When creating a product, many people fail to consider how a user might improperly handle its features because they assume that it is a straightforward design. However, there are cases in which human error or experimentation happens and the product is suddenly in very different hands. Whether by choice or accident, misuse of products can lead to unintended safety hazards. This is why an industrial design company must account for product misuse in their initial design.
People make mistakes, which is why designing for human error is such an important part of product development. It’s the reason that we have seatbelts and airbags in cars as well as fail-safes in other kinds of devices. Industrial design companies in California particularly Designstein Studios have at least four different approaches to protect users against their own unpredictable behavior, including extensive research, simplicity of design, use of safeguards, and communication to users. Without these considerations, products could fail to satisfy consumers. Below, each of these methods of designing for misuse is explained.
Extensive User Research
User research should start with a demographic.

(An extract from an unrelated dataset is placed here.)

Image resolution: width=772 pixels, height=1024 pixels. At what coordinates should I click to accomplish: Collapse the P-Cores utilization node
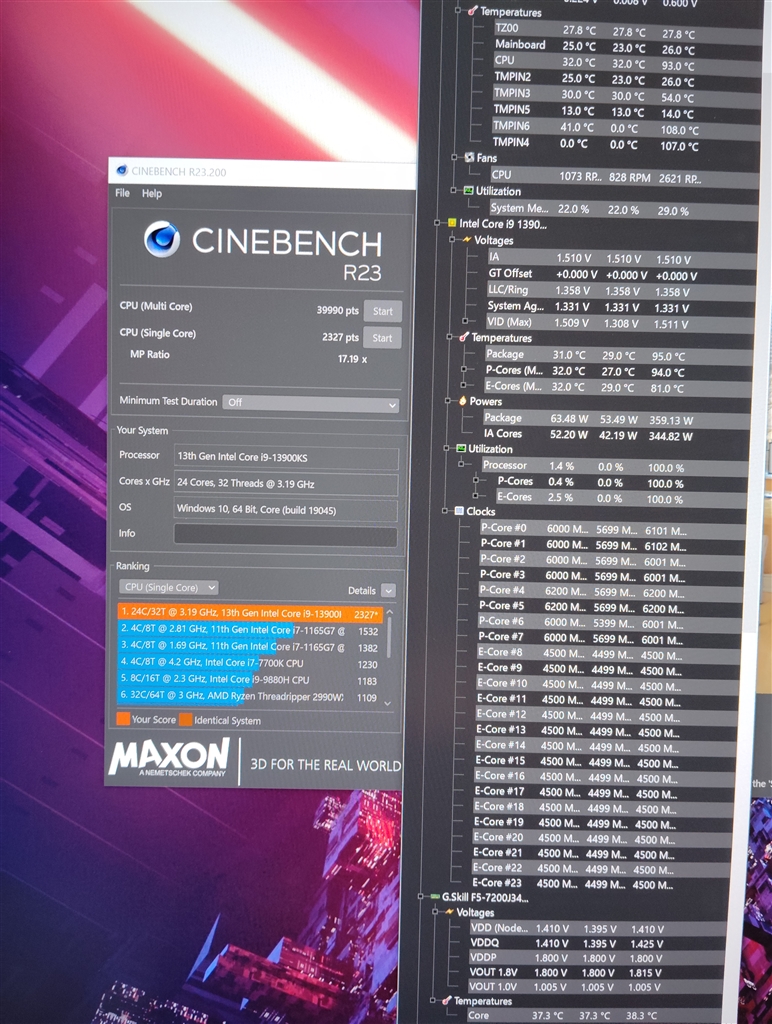point(476,481)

Who is your target audience and how will they likely interact with your product? When you have this information, you can start to do tests. Besides noting your focus group’s initial impression of the product, you should also run through some scenarios with them. In order to predict product misuse, it is valuable to hone in on the buyer’s personality, skills, and experience with similar products. Industrial design services can help you tweak designs that present issues with your users so that your product is ready for a successful launch.

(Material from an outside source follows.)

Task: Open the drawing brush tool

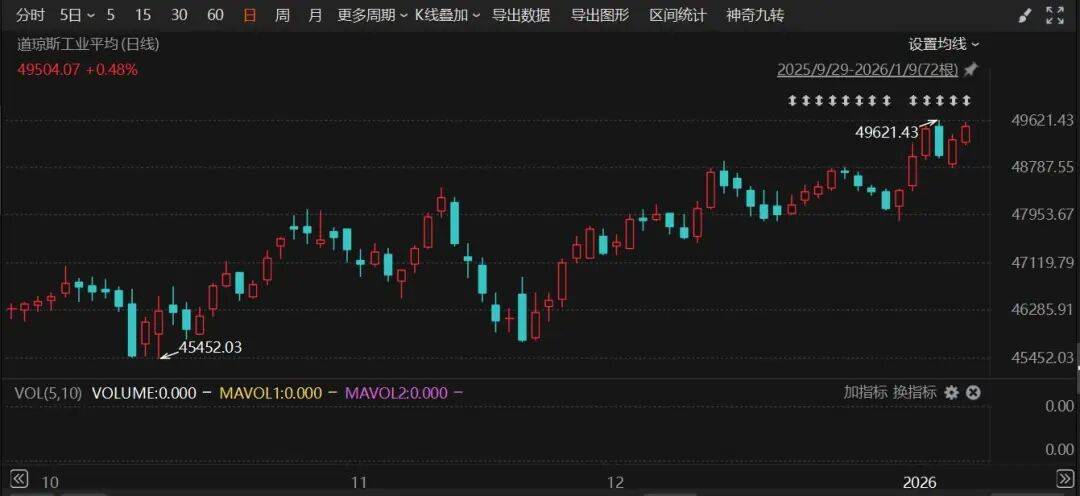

The more complicated your design, the more chances there are for human error. Simplify wherever possible to prevent risky product misuse. Determine the goal of the product and eliminate any unnecessary features that do not offer a significant advantage to the consumer. Is it possible to reduce the number of controls, for example, combining the on and off switch? Things like this will ultimately save you the trouble of confusing your user or prompting an accident.
Use of Safeguards
The ideal product has no errors. However, it is not enough to design with perfection in mind. Experts at an industrial design company say that having safeguards provides that extra layer of protection to minimize the chances of product failure. For example, you might add a safeguard to a vacuum cleaner, so that the suction turns off any time you remove an attachment. Safeguards protect the user from injury and protect the product from being damaged by accident.

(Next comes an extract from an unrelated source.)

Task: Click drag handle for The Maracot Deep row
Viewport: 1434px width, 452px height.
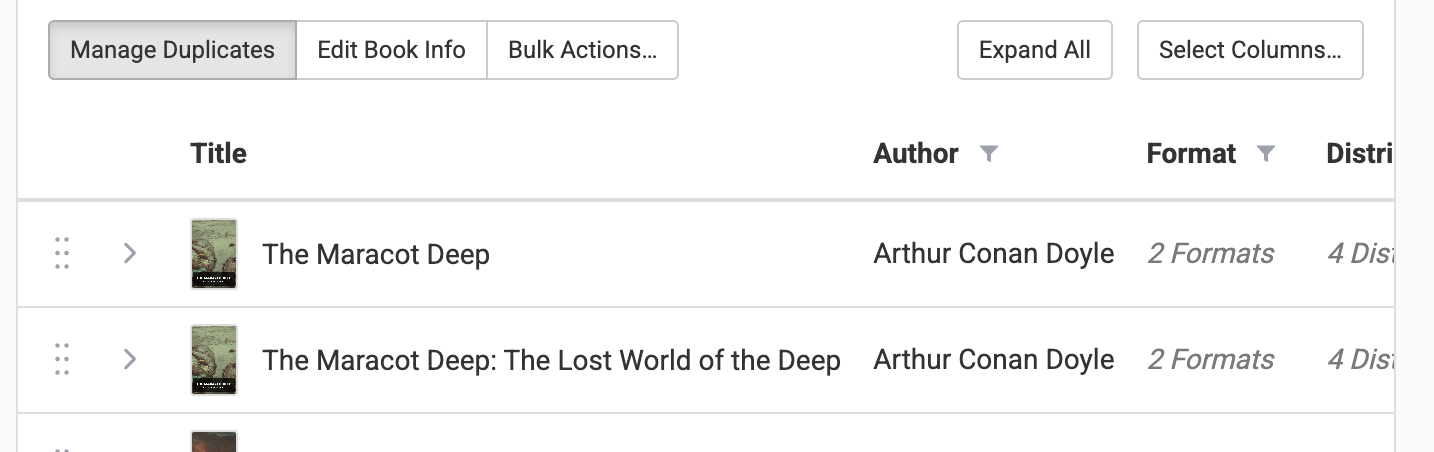Action: click(x=62, y=254)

Last, but certainly not least, product developers should think about how their product will be communicated to their users. User manuals or small instruction booklets are necessary for many products. This will define any complicated features and inform users of the best safety precautions. User communication can also be implemented into the design of the product with mini commands. For example, when you empty your trash on a desktop, the computer may ask, “Are you sure you want to delete these files? They will be permanently deleted.” Confirmations of irreversible actions can reduce the chances of user error.